Using the Data Analysis Add-in for Confidence Intervals
Excel’s Data Analysis
add-in has a Descriptive Statistics tool that can be helpful when you
have one or more variables to analyze. The Descriptive Statistics tool
returns valuable information about a range of data, including measures
of central tendency and variability, skewness and kurtosis. The tool
also returns half the size of a confidence interval, just as
CONFIDENCE.T() does.
Note
The Descriptive Statistics
tool’s confidence interval is very sensibly based on the t-distribution.

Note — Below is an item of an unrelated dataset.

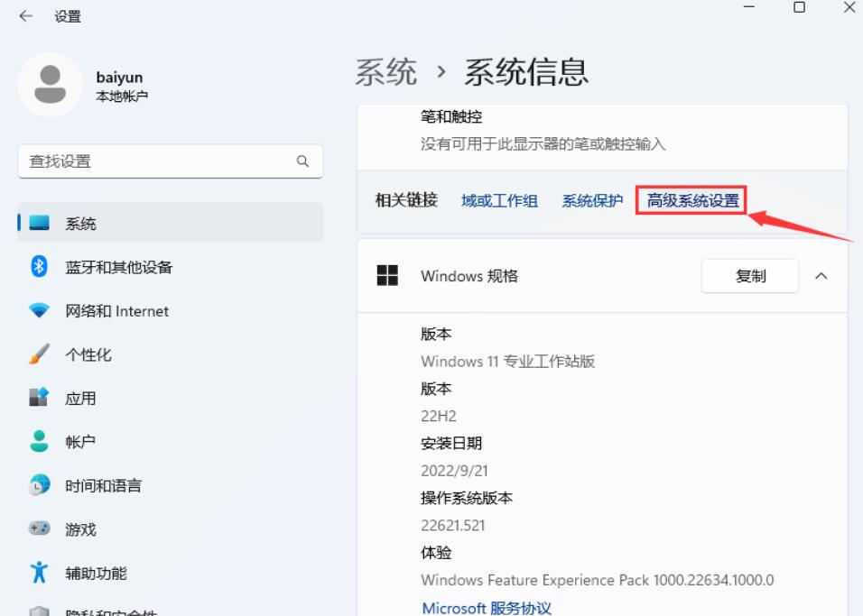Click the back arrow in Settings
The height and width of the screenshot is (616, 863).
pos(25,16)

You must supply a range of actual data for Excel to calculate the other
descriptive statistics, and so Excel can easily determine the sample
size and standard deviation to use in finding the standard error of the
mean. Because Excel calculates the standard deviation based on the range
of values you supply, the assumption is that the data constitutes a
sample, and therefore a confidence interval based on t instead of z is
appropriate.
To use the Descriptive Statistics tool, you must first have installed the Data Analysis add-in. Once this
add-in is installed from the Office disc and made available to Excel,
you’ll find it in the Analysis group on the Ribbon’s Data tab.
Once the add-in is
installed and available, click Data Analysis in the Data tab’s Analysis
group, and choose Descriptive Statistics from the Data Analysis list
box. Click OK to get the Descriptive Statistics dialog box shown in Figure 5.
Note
To handle several variables at
once, arrange them in a list or table structure, enter the entire range
address in the Input Range box, and click Grouped by Columns.
To get descriptive statistics
such as the mean, skewness, count, and so on, be sure to fill the
Summary Statistics check box. To get the confidence interval, fill the
Confidence Level for Mean check box and enter a confidence level such as
90, 95, or 99 in the associated edit box.
If your data has a header cell
and you have included it in the Input Range edit box, fill the Labels
check box; this informs Excel to use that value as a label in the output
and not to try to use it as an input value.
When you click OK, you get output that resembles the report shown in Figure 6.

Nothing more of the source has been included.